## Dataset extract
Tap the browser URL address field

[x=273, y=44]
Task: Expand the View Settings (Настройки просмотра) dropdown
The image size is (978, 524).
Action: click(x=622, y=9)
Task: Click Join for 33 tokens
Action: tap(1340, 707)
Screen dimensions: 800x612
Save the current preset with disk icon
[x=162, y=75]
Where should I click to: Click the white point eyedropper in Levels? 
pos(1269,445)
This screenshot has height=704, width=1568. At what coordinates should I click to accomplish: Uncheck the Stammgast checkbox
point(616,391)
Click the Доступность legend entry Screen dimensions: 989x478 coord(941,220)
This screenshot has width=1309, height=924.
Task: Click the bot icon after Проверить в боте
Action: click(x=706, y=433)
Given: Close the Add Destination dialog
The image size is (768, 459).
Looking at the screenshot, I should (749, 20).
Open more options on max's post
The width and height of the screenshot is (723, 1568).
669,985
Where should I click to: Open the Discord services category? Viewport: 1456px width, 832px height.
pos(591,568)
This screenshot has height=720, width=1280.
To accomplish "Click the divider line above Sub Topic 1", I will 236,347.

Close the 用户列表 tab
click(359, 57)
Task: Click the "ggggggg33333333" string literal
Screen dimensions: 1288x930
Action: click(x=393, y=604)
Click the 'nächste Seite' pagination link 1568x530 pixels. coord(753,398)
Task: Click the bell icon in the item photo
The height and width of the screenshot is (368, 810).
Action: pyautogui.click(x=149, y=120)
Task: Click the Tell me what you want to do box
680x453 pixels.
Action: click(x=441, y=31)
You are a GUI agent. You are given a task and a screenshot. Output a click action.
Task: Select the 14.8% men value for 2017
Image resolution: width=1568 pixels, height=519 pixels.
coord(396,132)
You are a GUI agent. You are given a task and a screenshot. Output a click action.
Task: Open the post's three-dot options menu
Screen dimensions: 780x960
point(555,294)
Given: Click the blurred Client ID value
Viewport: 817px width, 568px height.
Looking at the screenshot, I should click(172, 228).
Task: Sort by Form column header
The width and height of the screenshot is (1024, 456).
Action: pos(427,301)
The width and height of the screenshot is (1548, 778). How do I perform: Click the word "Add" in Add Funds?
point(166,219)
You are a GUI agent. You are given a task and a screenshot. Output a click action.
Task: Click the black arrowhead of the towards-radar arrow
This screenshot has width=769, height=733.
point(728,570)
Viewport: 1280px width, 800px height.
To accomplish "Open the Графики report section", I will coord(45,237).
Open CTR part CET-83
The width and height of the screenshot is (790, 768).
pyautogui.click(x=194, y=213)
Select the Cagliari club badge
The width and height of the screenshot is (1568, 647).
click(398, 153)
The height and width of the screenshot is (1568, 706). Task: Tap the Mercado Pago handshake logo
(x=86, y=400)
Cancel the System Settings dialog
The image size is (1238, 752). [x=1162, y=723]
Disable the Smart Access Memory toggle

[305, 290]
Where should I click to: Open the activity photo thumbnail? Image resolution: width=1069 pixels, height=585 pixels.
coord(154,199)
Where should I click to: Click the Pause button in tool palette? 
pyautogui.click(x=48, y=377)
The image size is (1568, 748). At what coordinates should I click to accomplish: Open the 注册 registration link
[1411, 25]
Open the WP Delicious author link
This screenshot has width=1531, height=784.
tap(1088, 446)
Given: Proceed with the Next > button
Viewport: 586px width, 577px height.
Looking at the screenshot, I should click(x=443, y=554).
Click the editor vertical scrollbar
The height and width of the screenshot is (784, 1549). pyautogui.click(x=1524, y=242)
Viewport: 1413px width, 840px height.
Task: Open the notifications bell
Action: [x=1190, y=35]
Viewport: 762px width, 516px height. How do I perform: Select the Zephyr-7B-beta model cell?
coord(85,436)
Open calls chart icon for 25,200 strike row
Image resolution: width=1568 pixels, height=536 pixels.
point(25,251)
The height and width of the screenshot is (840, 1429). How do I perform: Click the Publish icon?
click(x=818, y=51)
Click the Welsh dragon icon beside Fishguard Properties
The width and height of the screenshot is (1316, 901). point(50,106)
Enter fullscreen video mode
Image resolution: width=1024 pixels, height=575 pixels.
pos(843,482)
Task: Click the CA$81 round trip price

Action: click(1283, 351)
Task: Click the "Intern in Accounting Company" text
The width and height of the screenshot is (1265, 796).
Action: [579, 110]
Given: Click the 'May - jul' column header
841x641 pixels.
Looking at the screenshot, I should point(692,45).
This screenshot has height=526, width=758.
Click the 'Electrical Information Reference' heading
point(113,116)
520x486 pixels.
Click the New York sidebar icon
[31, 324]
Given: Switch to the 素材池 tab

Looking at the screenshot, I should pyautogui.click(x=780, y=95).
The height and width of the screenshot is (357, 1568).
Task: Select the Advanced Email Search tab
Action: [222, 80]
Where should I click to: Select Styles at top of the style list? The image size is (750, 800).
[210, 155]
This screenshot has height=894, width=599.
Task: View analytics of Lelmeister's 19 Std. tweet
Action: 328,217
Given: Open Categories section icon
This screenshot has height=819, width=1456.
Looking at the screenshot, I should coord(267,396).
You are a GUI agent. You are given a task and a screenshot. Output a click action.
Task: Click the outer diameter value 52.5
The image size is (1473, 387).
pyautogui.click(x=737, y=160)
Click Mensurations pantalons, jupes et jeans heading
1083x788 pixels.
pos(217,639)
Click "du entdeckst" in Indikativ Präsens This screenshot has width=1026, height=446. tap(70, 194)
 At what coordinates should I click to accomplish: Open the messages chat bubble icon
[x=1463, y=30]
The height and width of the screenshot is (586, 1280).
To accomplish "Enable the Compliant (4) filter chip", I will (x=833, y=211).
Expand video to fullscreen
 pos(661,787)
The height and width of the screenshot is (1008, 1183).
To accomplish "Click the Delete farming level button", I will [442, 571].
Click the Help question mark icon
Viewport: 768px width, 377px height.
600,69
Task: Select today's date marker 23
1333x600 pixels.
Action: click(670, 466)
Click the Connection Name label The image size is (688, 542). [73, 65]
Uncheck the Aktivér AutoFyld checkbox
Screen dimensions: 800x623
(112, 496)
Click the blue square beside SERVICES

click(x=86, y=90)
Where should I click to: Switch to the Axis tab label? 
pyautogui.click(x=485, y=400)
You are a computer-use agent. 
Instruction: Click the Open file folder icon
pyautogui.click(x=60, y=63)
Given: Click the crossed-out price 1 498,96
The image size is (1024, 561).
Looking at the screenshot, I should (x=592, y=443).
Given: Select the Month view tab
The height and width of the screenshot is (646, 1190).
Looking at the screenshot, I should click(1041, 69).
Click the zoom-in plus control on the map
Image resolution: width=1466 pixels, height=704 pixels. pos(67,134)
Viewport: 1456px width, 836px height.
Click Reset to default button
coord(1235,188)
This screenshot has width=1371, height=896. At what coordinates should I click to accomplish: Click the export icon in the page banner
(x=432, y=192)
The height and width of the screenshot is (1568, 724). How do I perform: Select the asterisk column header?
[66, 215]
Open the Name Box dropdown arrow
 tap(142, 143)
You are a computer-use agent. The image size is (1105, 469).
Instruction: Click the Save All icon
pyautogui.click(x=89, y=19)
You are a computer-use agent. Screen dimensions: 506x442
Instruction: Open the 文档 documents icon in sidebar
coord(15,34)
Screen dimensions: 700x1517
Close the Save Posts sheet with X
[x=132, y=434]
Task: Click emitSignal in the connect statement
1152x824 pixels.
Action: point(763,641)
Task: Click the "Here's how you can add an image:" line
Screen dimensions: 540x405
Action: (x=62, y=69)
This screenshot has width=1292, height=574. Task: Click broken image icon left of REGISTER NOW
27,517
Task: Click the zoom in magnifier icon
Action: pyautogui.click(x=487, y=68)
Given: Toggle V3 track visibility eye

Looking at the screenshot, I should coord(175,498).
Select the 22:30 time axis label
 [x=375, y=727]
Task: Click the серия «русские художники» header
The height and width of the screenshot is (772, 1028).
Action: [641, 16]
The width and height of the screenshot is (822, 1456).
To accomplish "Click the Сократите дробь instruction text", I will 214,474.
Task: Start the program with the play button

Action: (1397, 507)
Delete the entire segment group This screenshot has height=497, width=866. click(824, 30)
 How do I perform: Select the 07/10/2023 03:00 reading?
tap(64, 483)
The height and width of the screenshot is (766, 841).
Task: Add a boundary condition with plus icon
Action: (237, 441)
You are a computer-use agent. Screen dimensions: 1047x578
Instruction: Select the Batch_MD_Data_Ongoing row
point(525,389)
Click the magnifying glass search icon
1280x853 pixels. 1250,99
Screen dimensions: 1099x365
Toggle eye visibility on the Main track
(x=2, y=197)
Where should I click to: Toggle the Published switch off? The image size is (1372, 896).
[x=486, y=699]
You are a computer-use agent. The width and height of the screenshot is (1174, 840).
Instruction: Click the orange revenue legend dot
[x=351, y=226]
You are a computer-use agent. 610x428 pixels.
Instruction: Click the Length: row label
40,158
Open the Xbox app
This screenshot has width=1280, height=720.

## Work to complete
Rewrite the data from the first line through the line containing "click(359, 57)", replacing "dropdown" with "menu" and leaving everything else as it is.

## Task result
Tap the browser URL address field

[x=273, y=44]
Task: Expand the View Settings (Настройки просмотра) menu
The image size is (978, 524).
Action: click(x=622, y=9)
Task: Click Join for 33 tokens
Action: tap(1340, 707)
Screen dimensions: 800x612
Save the current preset with disk icon
[x=162, y=75]
Where should I click to: Click the white point eyedropper in Levels? 
pos(1269,445)
This screenshot has height=704, width=1568. At what coordinates should I click to accomplish: Uncheck the Stammgast checkbox
point(616,391)
Click the Доступность legend entry Screen dimensions: 989x478 coord(941,220)
This screenshot has width=1309, height=924.
Task: Click the bot icon after Проверить в боте
Action: click(x=706, y=433)
Given: Close the Add Destination dialog
The image size is (768, 459).
Looking at the screenshot, I should (749, 20).
Open more options on max's post
The width and height of the screenshot is (723, 1568).
669,985
Where should I click to: Open the Discord services category? Viewport: 1456px width, 832px height.
pos(591,568)
This screenshot has height=720, width=1280.
To accomplish "Click the divider line above Sub Topic 1", I will 236,347.

Close the 用户列表 tab
click(359, 57)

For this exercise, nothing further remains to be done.